_Consignes:_
(1) Répondez aux questions suivantes à partir de l'article sur la rupture entre Diomaye et Sonko :
(a) Quel parti ne comptera aucun représentant dans le nouveau gouvernement ?
(b) Qui l'alliance politique avait-elle porté au pouvoir ?
(c) Selon Amath Segnane, que représente la séparation des deux hommes ?
(2) Recopiez fidèlement le passage de l'article sur la rupture entre Diomaye et Sonko qui va de « Le gouvernement du » jusqu'à « cette nouvelle équipe. ».
(3) Reprenez l'article sur la rupture entre Diomaye et Sonko et rédigez la suite à partir de sa dernière phrase.

_Texte choisi:_
=-=-=

Rupture entre Diomaye et Sonko : le désenchantement des étudiants sénégalais

Le gouvernement du Premier ministre sénégalais, fraîchement nommé, a été dévoilé ce lundi. Une annonce qui survient quelques heures après une déclaration choc : le parti de l’ex-Premier ministre Ousmane Sonko, Pastef-Les Patriotes, ne comptera aucun représentant dans cette nouvelle équipe.

Cette exclusion marque officiellement la fin d’une alliance politique qui avait pourtant porté Bassirou Diomaye Faye au pouvoir. Une rupture qui laisse de nombreux jeunes Sénégalais sous le choc, incapables d’accepter cette séparation entre les deux figures emblématiques du changement.

Université Cheick Anta Diop de Dakar

Un espoir brisé pour les jeunes électeurs

Sur le campus de l’Université Cheikh Anta Diop de Dakar, les réactions sont vives. Amath Segnane, étudiant en pleine révision, incarne cette génération qui avait placé toute sa confiance dans le duo Diomaye-Sonko. « On nous avait promis une équipe soudée, un président et son Premier ministre unis pour transformer le pays. Aujourd’hui, les voilà séparés. C’est une trahison de nos espoirs », confie-t-il, le visage marqué par la déception.

=-=-=

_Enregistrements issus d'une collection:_
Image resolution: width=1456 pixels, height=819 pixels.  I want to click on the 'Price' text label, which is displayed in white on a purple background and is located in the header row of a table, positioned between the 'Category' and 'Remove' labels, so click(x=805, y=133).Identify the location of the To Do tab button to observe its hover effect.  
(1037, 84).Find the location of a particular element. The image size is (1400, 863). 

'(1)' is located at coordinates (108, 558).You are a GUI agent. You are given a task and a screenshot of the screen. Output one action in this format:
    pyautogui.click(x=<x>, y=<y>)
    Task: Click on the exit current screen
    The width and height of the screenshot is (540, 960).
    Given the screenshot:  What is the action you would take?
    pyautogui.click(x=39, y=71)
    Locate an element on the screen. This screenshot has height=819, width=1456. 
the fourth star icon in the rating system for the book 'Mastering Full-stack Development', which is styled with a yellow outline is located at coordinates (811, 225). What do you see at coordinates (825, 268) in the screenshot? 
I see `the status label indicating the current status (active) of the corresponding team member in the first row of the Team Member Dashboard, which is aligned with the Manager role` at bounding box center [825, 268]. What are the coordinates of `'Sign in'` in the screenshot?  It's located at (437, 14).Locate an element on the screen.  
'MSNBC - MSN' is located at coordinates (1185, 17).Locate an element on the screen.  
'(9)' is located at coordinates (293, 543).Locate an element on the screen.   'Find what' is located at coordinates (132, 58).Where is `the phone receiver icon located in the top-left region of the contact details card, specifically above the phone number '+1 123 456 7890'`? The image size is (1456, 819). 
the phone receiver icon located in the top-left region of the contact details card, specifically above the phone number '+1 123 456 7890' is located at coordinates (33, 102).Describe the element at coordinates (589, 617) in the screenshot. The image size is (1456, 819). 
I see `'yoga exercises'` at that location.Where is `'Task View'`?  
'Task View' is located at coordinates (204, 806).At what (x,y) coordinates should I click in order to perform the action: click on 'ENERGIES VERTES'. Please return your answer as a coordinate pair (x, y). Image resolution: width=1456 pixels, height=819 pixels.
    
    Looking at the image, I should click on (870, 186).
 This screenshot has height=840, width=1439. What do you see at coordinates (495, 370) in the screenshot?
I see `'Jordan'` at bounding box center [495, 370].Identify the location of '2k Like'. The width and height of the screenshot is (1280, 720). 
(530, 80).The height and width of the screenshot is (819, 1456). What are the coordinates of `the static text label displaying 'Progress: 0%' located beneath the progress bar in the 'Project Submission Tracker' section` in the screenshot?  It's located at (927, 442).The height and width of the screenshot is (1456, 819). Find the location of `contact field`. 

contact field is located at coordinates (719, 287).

=-=-=

_Réponses attendues:_
(1)
(a) Pastef-Les Patriotes, le parti de l'ex-Premier ministre Ousmane Sonko.
(b) Bassirou Diomaye Faye.
(c) Une trahison des espoirs de sa génération.

(2)
Le gouvernement du Premier ministre sénégalais, fraîchement nommé, a été dévoilé ce lundi. Une annonce qui survient quelques heures après une déclaration choc : le parti de l’ex-Premier ministre Ousmane Sonko, Pastef-Les Patriotes, ne comptera aucun représentant dans cette nouvelle équipe.

(3)
Pour lui, cette rupture sonne comme un échec cuisant. L’unité affichée lors de la campagne électorale a laissé place à une réalité bien différente, bien plus amère.

Des tensions qui s’accumulaient

À quelques pas de là, Mamadou Bah, étudiant en sciences économiques, adopte un ton plus nuancé. Selon lui, cette séparation n’est pas une surprise : « Depuis des mois, on sentait que les relations entre les deux hommes se dégradaient. Sonko a souvent outrepassé ses prérogatives, agissant comme s’il était au-dessus du président. Diomaye Faye n’avait donc plus le choix que de reprendre les rênes. »

Bien que déçu par l’évolution de la situation, il reconnaît la légitimité de la décision présidentielle. Pour lui, le chef de l’État a agi dans l’intérêt supérieur du pays.

Entre espoir et réalisme politique

Omar Sarr, étudiant en arabe, refuse pour sa part de croire à une rupture définitive. « Sans Sonko, Diomaye ne serait jamais arrivé au pouvoir. Leur collaboration remonte à des années. Comment imaginer qu’ils ne se reparleront plus ? Certains ont raison de soutenir Diomaye, d’autres Sonko. Mais une séparation totale ? Je n’y crois pas », assure-t-il avec conviction.

Pourtant, la réalité est bien là : Bassirou Diomaye Faye dirige désormais sans le soutien de son parti, tandis qu’Ousmane Sonko, devenu président de l’Assemblée nationale, se retrouve dans l’opposition. Une nouvelle donne politique qui alimente les débats et divise l’opinion sénégalaise.